◆ Text shown

......

How to get “real-time alerts” from your Avalanchego Validator Node

Published by AVIX on

Avalanche’s mainnet was live on Sepember 21,2020. Now that more than 500+ validators have a node, it’s time to set up validator node’s “realtime” alert mechanism via Telegram Bot. I will explain how to create a custom bot and installing a small script on validator’s ubuntu operating system to get a real time alert if their Avalanchego process is down, unhealthy or if vm’s CPU consumption is high.

Recently one of the FAQs on Avalanche Discord & Telegram channels is: How can I know instantly if my avalanchego process is stopped, unhealthy or if there is a high CPU consumption which is a sign of something is wrong with my validator node. Now there is a way. I will explain how to create your own custom bot and how to install a small script with a few commands, configure and use it.

......

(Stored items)
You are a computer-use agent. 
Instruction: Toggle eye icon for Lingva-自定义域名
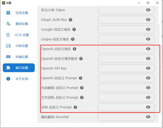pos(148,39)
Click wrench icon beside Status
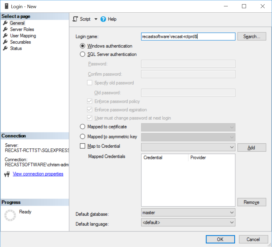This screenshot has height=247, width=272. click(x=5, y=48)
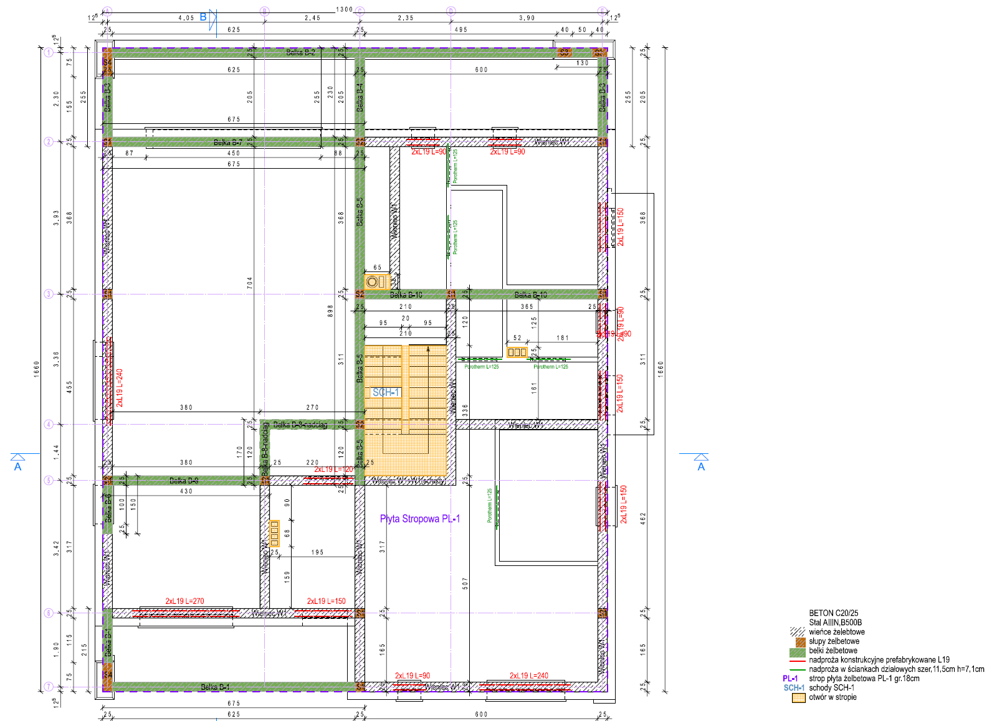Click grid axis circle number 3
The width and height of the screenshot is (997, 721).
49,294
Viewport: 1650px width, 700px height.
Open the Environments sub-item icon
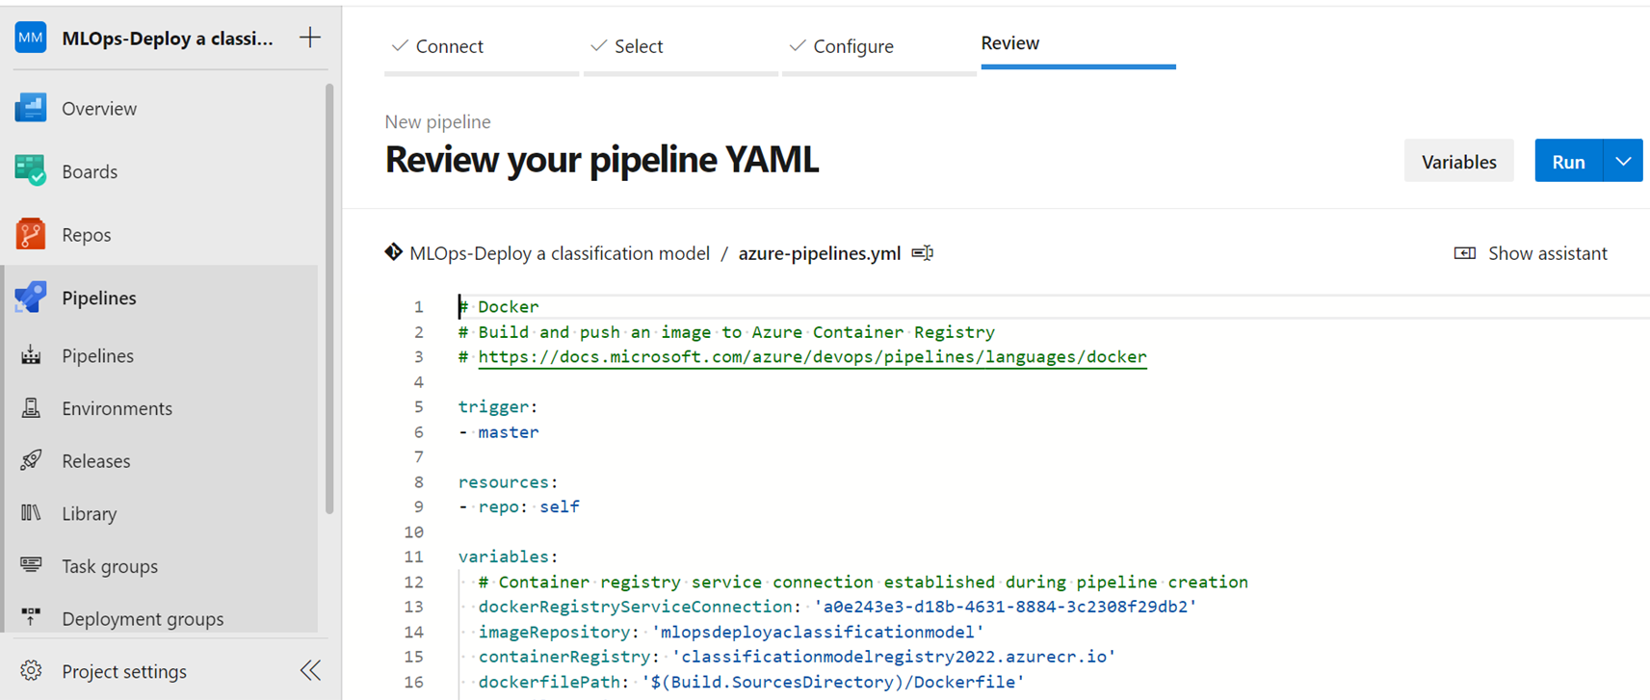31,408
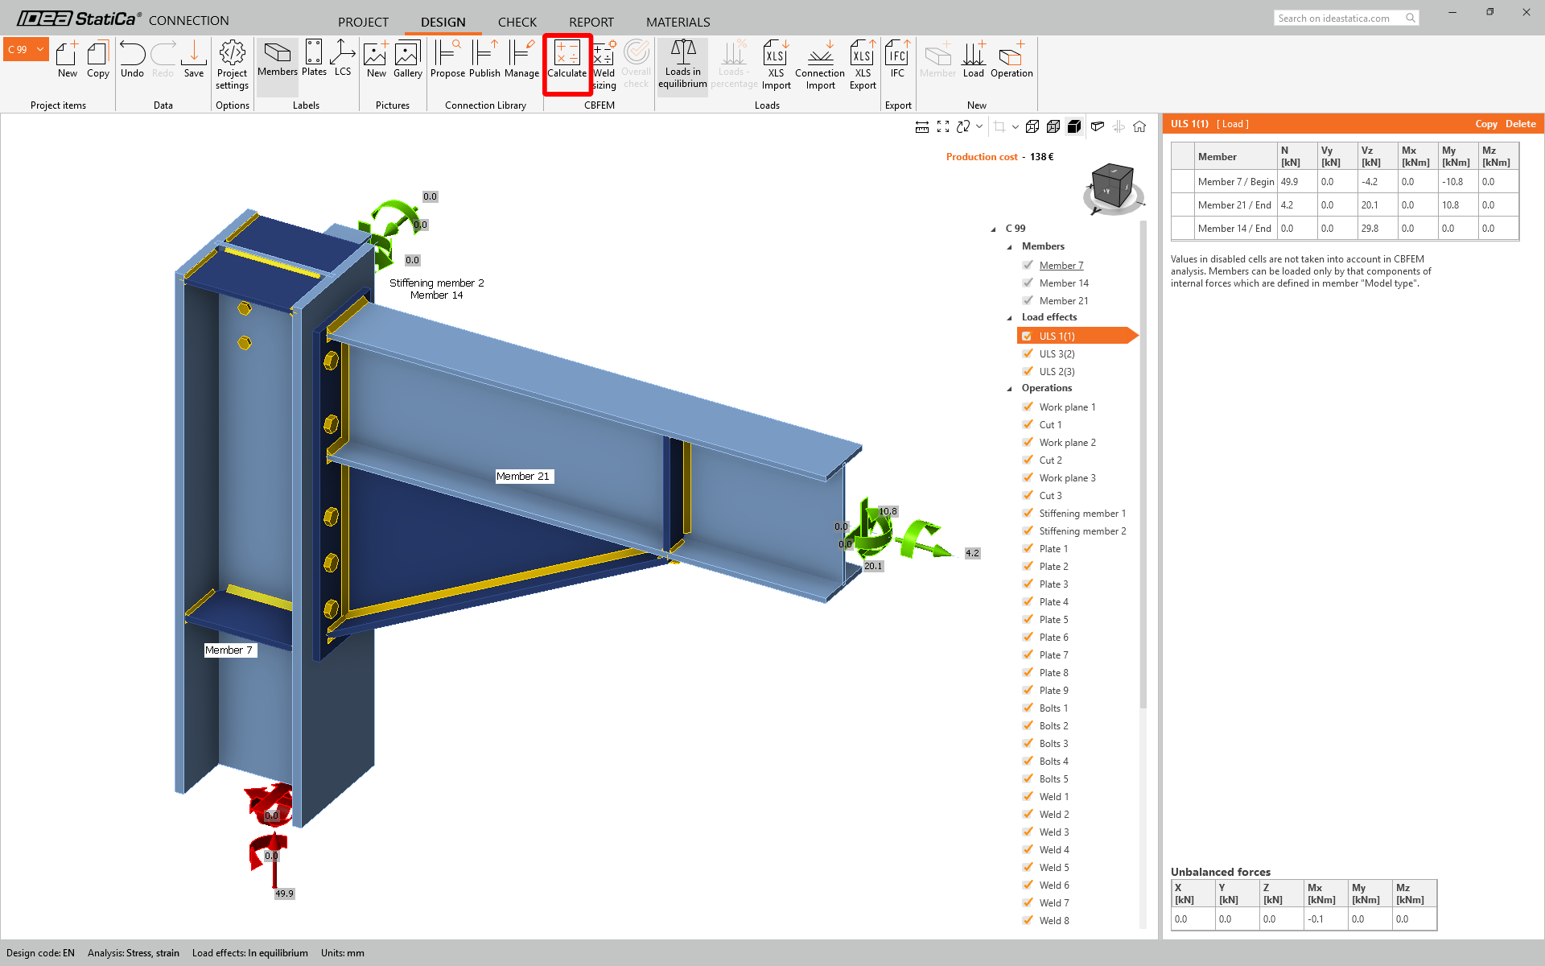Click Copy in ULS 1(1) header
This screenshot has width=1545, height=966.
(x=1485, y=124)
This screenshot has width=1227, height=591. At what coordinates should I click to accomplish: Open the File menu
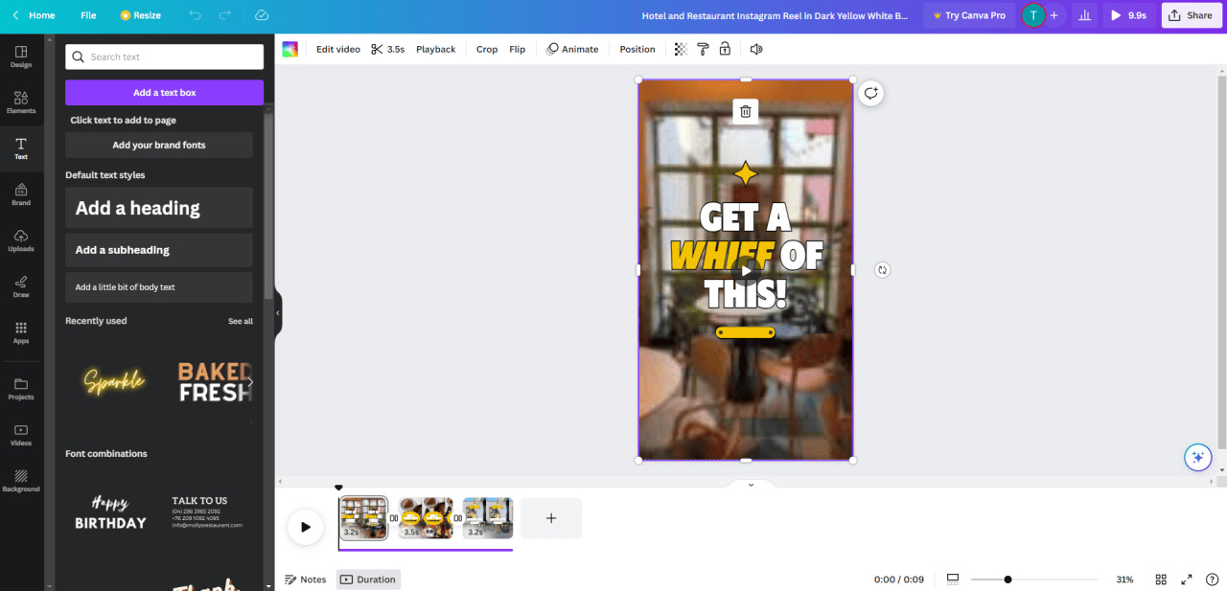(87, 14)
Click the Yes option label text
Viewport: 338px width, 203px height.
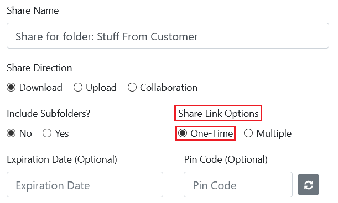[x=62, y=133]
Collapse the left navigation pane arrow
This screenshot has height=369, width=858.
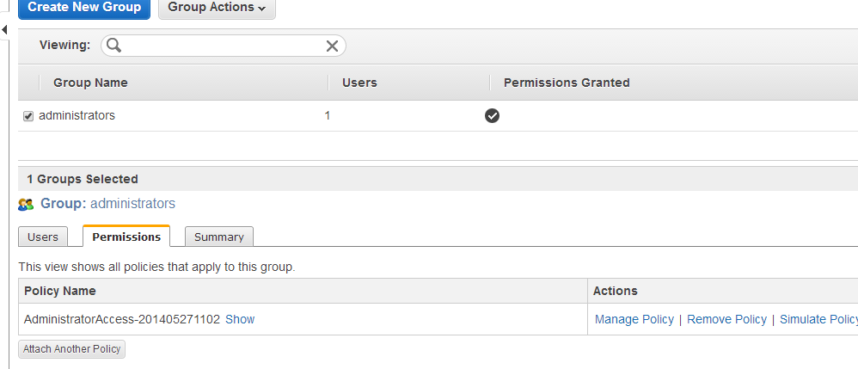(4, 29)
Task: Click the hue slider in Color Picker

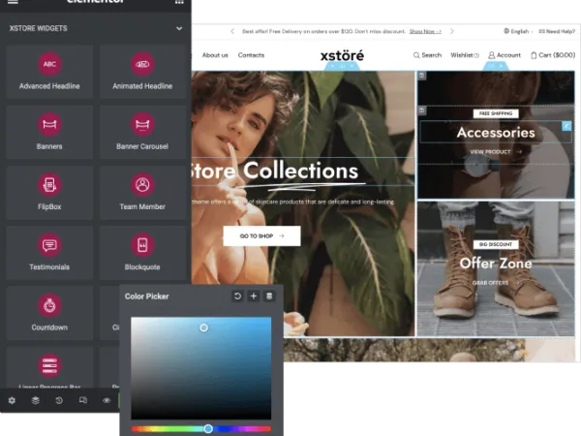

......

Carry on the article about Telegram alerts for an Avalanchego validator node from the point where it ends. The data above plays no part in this work.

◆ Result of the exercise
Why Telegram? Telegram is one of the most used program for instant messaging and it is known for the possibility to have bots that interact with user privately or within groups. Lets begin with Telegram BotFather which is the one bot to rule them all. Use it to create new bot accounts and manage your existing bots.

Creating you own Telegram BOT

1. Open Telegram, sign in and Enter @Botfather in the search tab and choose this bot. Note, official Telegram bots have a blue checkmark beside their name.

Click “Start” to activate BotFather bot.

2. Choose the /newbot command and send it. Or just type the command /newbot and follow the instructions given by BotFather

3. Choose a name for your bot. For example my sample one is “testavalanchego”.

4. And choose a username for your bot — the bot can be found by its username in searches. The username must be unique and end with the word “bot.” So you’ve to give a unique username and it should be ending with bot.

5. After giving the name it’ll show your TOKEN like:

NOTE: Copy the Api Token for further. TOKEN is the part right after “HTTP API: “. We will use it later.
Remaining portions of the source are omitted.